Em um lugar impreciso da floresta vivia um homem tão velho que o tempo se recriou nele. Das lonjuras e das eras passadas de desterro, carregava incrustrada na pele a solidão. Sua barba e cabelos cresceram em tal proporção que se arrastavam por trilhas sem destino, acompanhavam as corredeiras dos rios tortuosos, atravessavam vales profundos e se transformavam em cipós e capins ao mesmo tempo em que a idade esquecida se perdia.
Ninguém podia entrar na mata para caçar os bichos porque as árvores engoliam os caçadores e transformavam seus sonhos em pedras. Só o velho caçador sabia do mistério das plantas e conhecia o segredo das cobras voadoras.
– Um dia é da caça, outro do caçador.
Esse presságio o velho recebera há muitos anos, desde quando o mundo ainda estava sendo inventado e os beija-flores beijavam as flores para torná-las mais bonitas. Ele temia tão somente o canto da coruja nas noites silenciosas e o uivo dos lobos depois do morro dos esquecimentos.
Nos últimos anos, apesar de toda a vivência, o velho nunca mais conseguira aprisionar uma pequena caça sequer. Pacas, veados, cutias, antas, catetos, capivaras, todos os bichos haviam desaparecido da floresta. Para se alimentar, o velho se esforçava para buscar peixe num rio de águas diáfanas, depois do buritizal das reminiscências, dos pinheirais tristes e do caminho que levava as pessoas para o reino dos calangos ariscos e dos caracóis fosforescentes.

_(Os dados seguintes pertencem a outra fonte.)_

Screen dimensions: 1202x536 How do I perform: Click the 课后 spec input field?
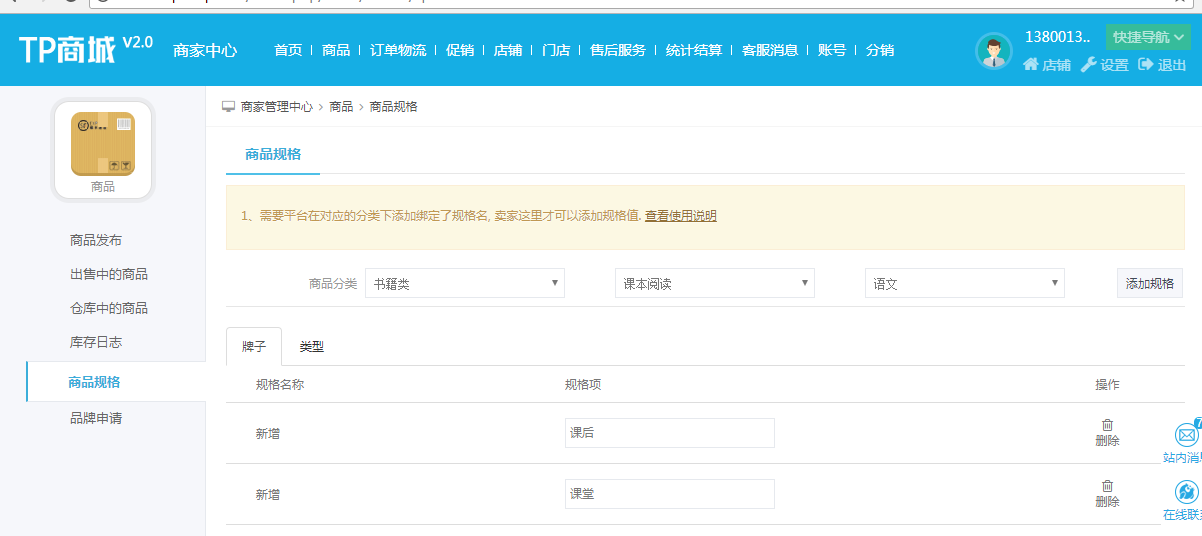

O velho vivia o agosto dos seus desgostos. Nem mesmo as incertezas dos caminhos preenchiam seus remorsos.
– Pra onde foram as caças que dão o alimento de outras vidas?, perguntava ao Deus Trovão.
Mas o Deus do Trovão rolava seu tambor no céu carregado, de um horizonte insensível a outro, e não respondia. E o Deus Relâmpago acendia uma linha de fogo nas nuvens cinzas-azuladas, clareando todo o intrincado da existência do velho.
Tarde da noite, lua prateada desenhando sombras sombrias nas folhas secas da floresta, lá estava o velho mais uma vez sobre o jirau no alto da árvore dos anseios. Ele caçava o que procurou por todos aqueles anos sem calendário, de tempos a perder na memória.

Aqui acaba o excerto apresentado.